Tâbiînin tanınmışlarından. Evliyânın büyüklerinden. Rivâyeti çok olan bir zâttır. Müslüman olmadan önce, yahûdî âlimlerinin büyüklerindendi. Künyesi Ebû İshak'tır. Resûlullah'ın zamânına yetişti. Ancak bu sırada müslüman olma nîmetine kavuşamadı. Bir rivâyete göre, İslâmiyetle şereflenmek üzere, Resûlullah'ın huzûruna çıkmak için hazırlanmıştı. Fakat Resûlullah'ın vefâtını ve bâzı Arapların irtidâdını (dinden çıkışlarını) duyunca geri döndü.
Hazret-i Ömer zamânında müslüman olduğu söylenir. Yemen'de doğdu. Hazret-i Ömer'in hilâfeti zamânında Medîne-i münevvereye geldi. Humus'ta yerleşti. Burada hazret-i Osman zamânında 652 (H.32) târihinde vefât etti. Vefâtı hakkında başka târihler de söylenmiştir.
Ka'b-ül-Ahbâr buyurur ki: "Allahü teâlâ, mümin kulunu sevdiği zaman, Cennet'te onun derecesini yükseltmek için, dünyâyı ondan uzaklaştırır. Kâfir kuluna gazab ettiği zaman, onu dünyâda rahat kılıp, sevindirir. Böylece onu Cehennem'in aşağı derecelerine düşürür."
"Kim zenginlere ve mal sâhiplerine boyun eğerse, dîni de boyun eğer, böylece dînine zarar gelir."
"Dünyâdan ancak Allahü teâlânın takdir ettiği kadar ele geçer. Ancak kulun sebeplere yapışıp, çalışması gerekir. Böyle yaparsa, emre uymuş olur."
"Allahü teâlânın korkusundan gözyaşı döken kimseyi Cehennem ateşi yakmaz."
"Allahü Teâlâ’ya yemin ederim ki, Allahü Teâlâ’nın korkusundan gözyaşlarımın yanaklarıma akmasını, altından bir dağı sadaka olarak vermekten, daha çok severim."
"Evlerinizi Allahü Teâlâ’yı anmak suretiyle nurlandırınız. Evlerinizi onda namaz kılarak nasiplendiriniz. Allahü Teâlâ’ya yemin ederim ki, böyle yapanlar gök ehli arasında tanınırlar. Gök ehli; "Falan oğlu falan, evini, Allahü Teâlâ’yı anarak süslüyor." derler."
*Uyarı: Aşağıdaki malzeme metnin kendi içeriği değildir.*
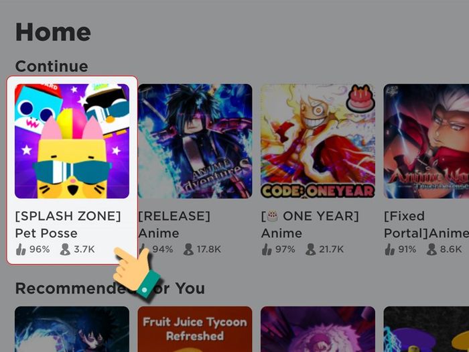Click the birthday cake badge on thumbnail
469x352 pixels.
click(359, 98)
"Sükût iyi bir huydur. Çünkü, verâ (şüphelilerden kaçınma) ve günahların azlığına güzel bir vesîle (çâre, yol)dir."
"Allahü teâlâ, yersiz güleni, bir ideâli, maksadı olmadan yola çıkanı sevmez."
"Hikmetli söz, müslümanın kaybolmuş malı gibidir."
"İdârecinin iyi olmasıyla halk da iyi, kötü olmasıyla, onlar da kötü olurlar."
"Allahü teâlâya yemîn ederim ki, sizden biri doğuda, Cehennem ateşi de batıda olsa, sonra Cehennem ona gösterilse, ateşinin sıcaklığına aslâ dayanamazdı. Ey insanlar! Allahü teâlânın beğendiği şeyleri yapmak daha kolaydır. Bu yüzden Allahü teâlâya itâat ediniz. Bu ateşe düşmeyiniz. Çünkü dayanamazsınız."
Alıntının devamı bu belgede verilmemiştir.